#### REQUIREMENTS:
Convert the listing below, from its first line through the line containing "Looking at the", into a JSON array of strings, one string per line. Skip blank lines and leave out the pictures.

BEGIN TASK INPUT

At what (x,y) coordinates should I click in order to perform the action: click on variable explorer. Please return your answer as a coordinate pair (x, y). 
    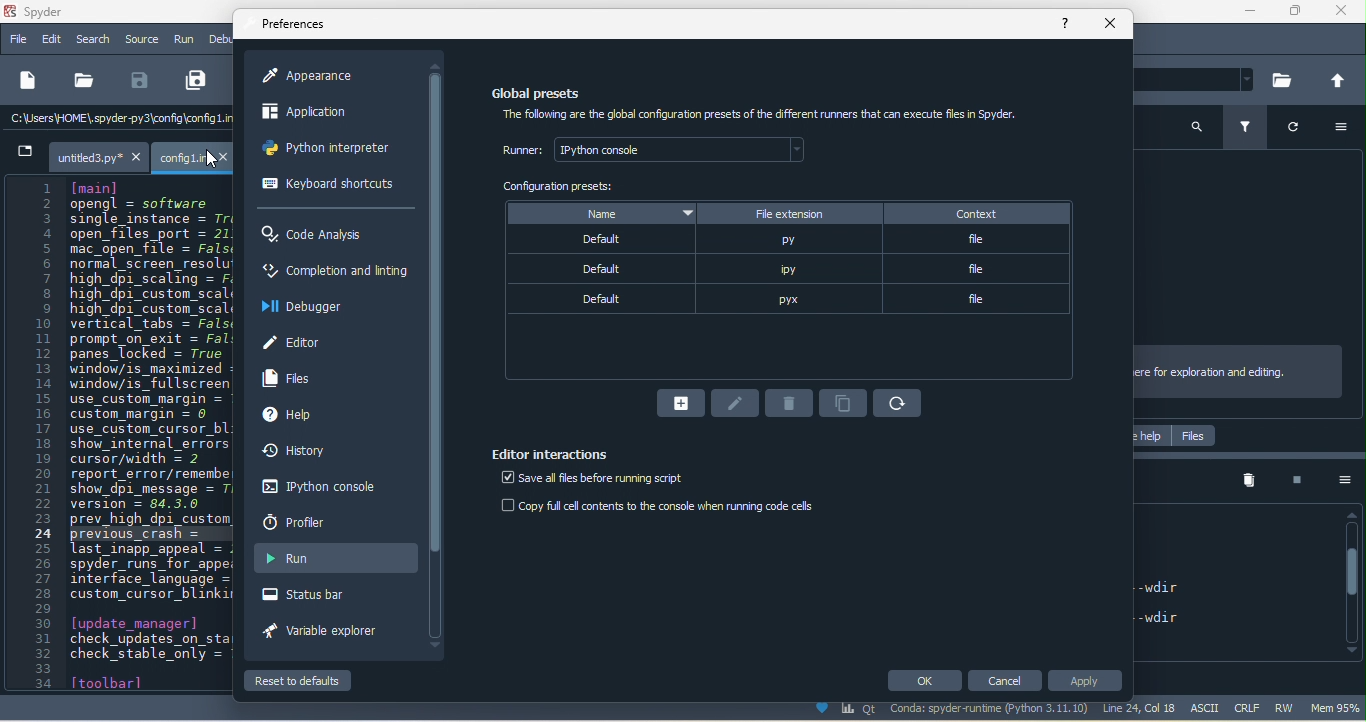
    Looking at the image, I should click on (324, 633).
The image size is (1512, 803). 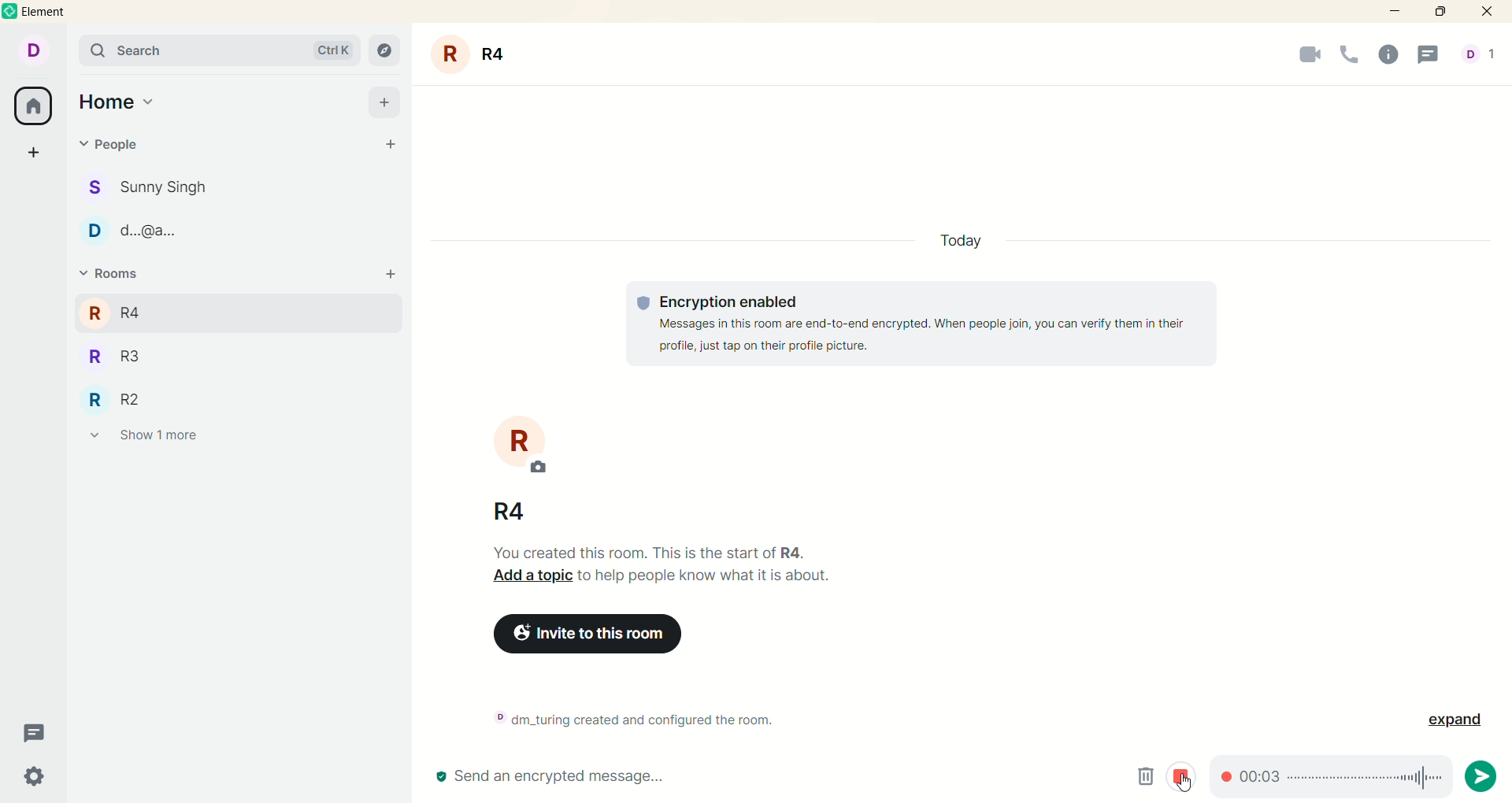 What do you see at coordinates (161, 235) in the screenshot?
I see `people` at bounding box center [161, 235].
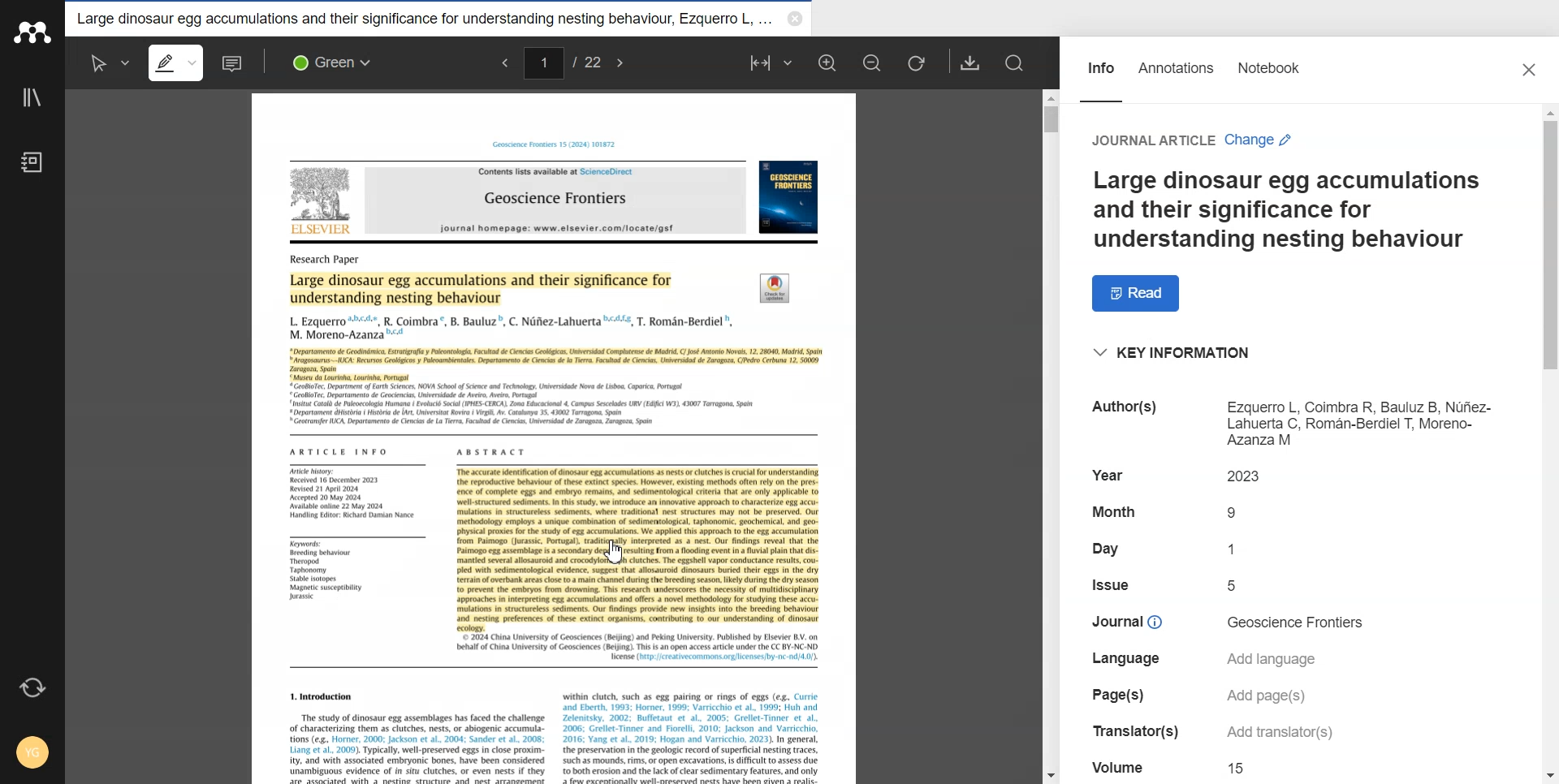  I want to click on text, so click(1116, 408).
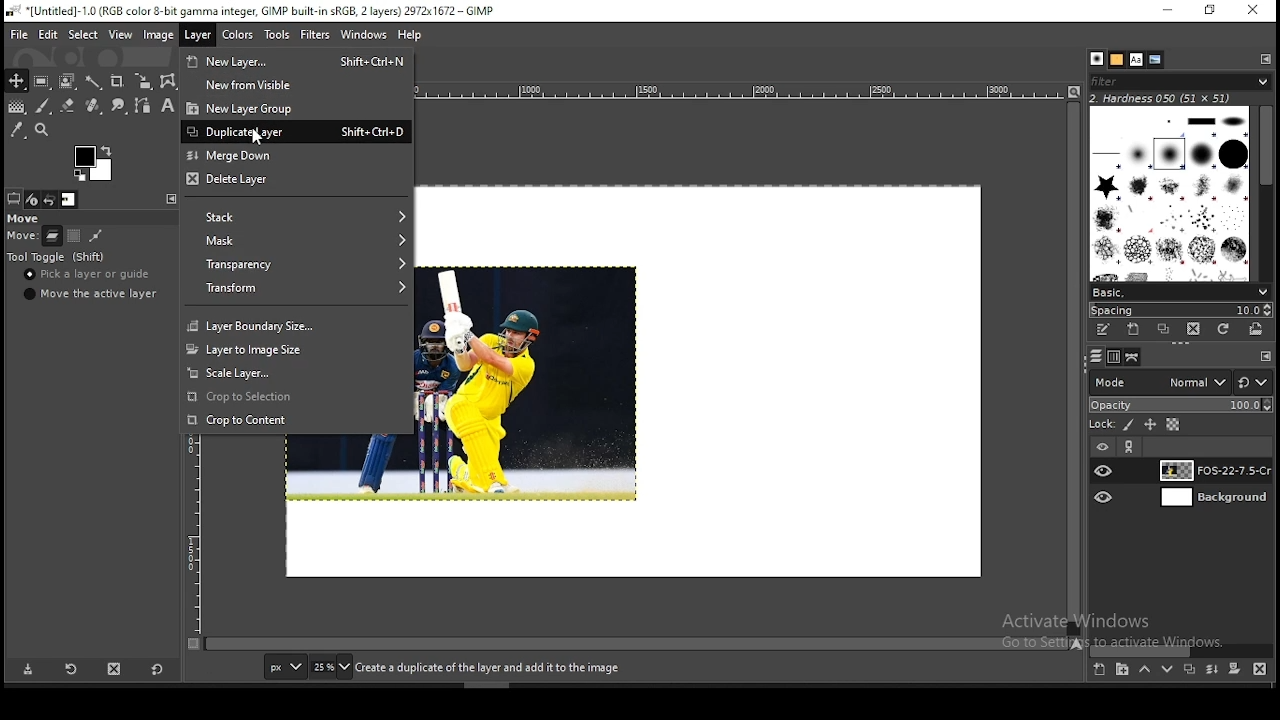 The height and width of the screenshot is (720, 1280). What do you see at coordinates (316, 35) in the screenshot?
I see `filters` at bounding box center [316, 35].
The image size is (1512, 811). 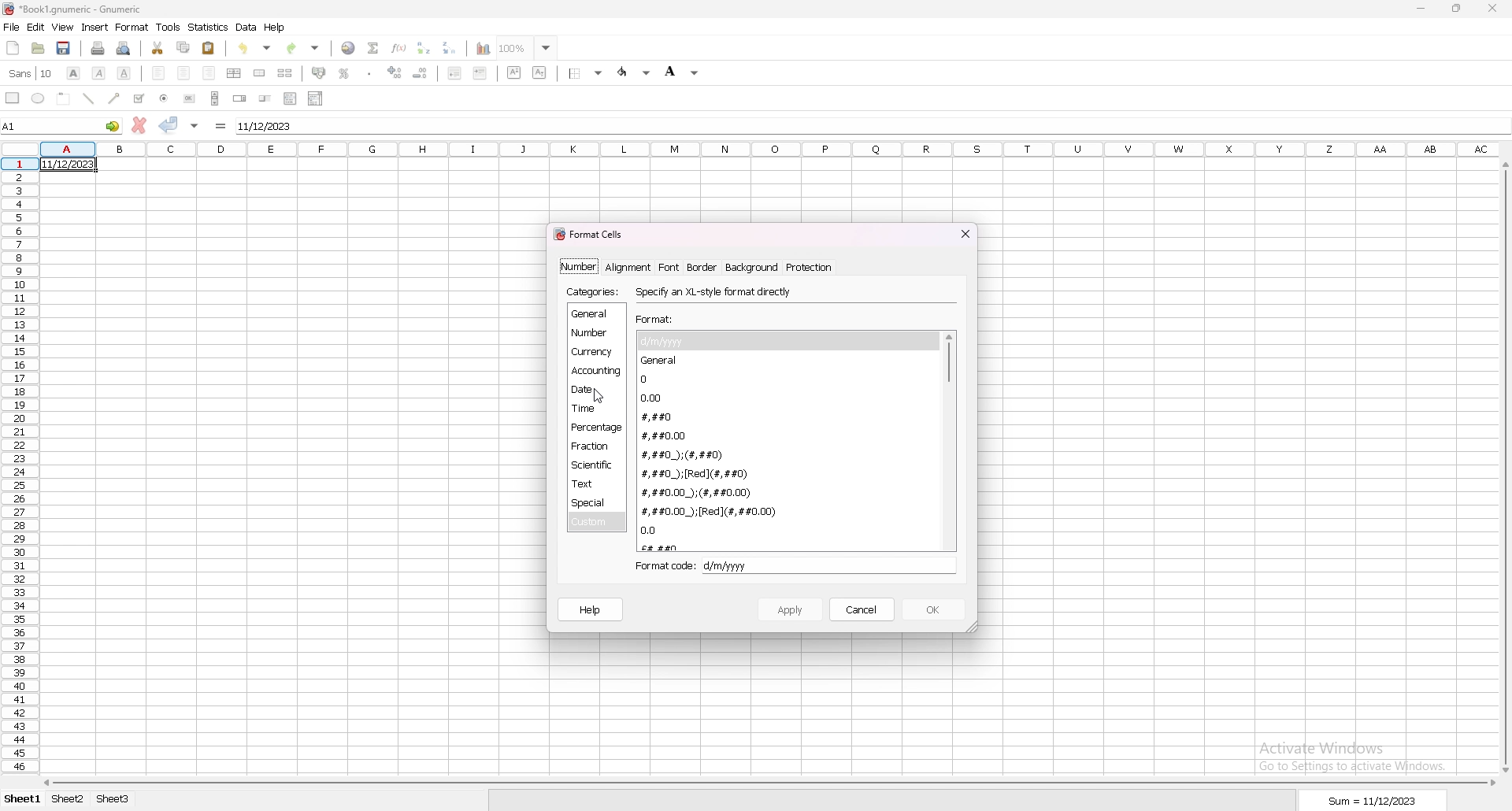 I want to click on accept changes, so click(x=168, y=125).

END TASK INPUT

#### FINISHED EXERCISE:
[
  "At what (x,y) coordinates should I click in order to perform the action: click on variable explorer. Please return your answer as a coordinate pair (x, y). ",
  "    Looking at the image, I should click on (324, 633)."
]